Posted at 1:04 pm in British Museum, Elgin Marbles, Similar cases

In a story that has uncanny parallels to the (rejected) April 1st EDM by Andrew George MP in 2009, a Japanese Manga comic is serialising a story based on the repatriation of treasures from the British Museum – in exchange for other British artefacts that are held hostage.

From:
Economist

The professor to the rescue
A cartoon strip takes on the repatriation of treasures from the British Museum
Aug 26th 2010 | tokyo

“THE Stonehenge megaliths have been stolen!?” So exclaims Professor Munakata at the outset of a rollicking adventure set at the British Museum, in the form of a manga, or Japanese cartoon. Over the past five months, readers of Big Comic, a Japanese fortnightly magazine, have followed the exploits of the fictitious ethnographer as he gets embroiled in a bizarre plot to force the repatriation of the museum’s prized objects.

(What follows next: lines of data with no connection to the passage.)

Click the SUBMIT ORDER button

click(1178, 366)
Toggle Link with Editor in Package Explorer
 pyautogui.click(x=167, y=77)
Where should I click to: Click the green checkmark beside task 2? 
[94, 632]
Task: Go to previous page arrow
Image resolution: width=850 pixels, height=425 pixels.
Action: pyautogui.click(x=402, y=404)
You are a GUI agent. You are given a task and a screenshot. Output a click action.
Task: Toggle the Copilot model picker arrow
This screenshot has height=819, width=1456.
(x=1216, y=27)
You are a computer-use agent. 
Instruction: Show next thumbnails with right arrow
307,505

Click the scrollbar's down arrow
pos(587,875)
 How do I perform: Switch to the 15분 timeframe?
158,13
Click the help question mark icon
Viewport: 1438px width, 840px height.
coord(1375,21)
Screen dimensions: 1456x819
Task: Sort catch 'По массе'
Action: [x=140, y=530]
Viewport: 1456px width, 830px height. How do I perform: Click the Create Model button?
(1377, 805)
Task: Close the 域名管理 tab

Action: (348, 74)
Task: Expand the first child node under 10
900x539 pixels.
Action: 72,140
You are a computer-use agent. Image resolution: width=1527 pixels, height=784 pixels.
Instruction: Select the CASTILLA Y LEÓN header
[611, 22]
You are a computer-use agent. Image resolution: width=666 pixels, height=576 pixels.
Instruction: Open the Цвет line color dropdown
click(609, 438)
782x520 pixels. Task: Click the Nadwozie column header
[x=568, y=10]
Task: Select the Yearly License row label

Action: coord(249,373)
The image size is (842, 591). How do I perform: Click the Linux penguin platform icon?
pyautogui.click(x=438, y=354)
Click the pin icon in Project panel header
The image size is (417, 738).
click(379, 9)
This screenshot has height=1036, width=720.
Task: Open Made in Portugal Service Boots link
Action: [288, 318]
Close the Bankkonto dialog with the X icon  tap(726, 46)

The strip, called “The Case Records of Professor Munakata”, was introduced 15 years ago by Yukinobu Hoshino, one of Japan’s most notable manga artists. Portly, bald and impeccably dressed with cap, cape and cane, the professor is Japan’s anti-Indiana Jones. He does not invite danger but bumbles into it. The strip does not follow any set formula but takes on serious issues.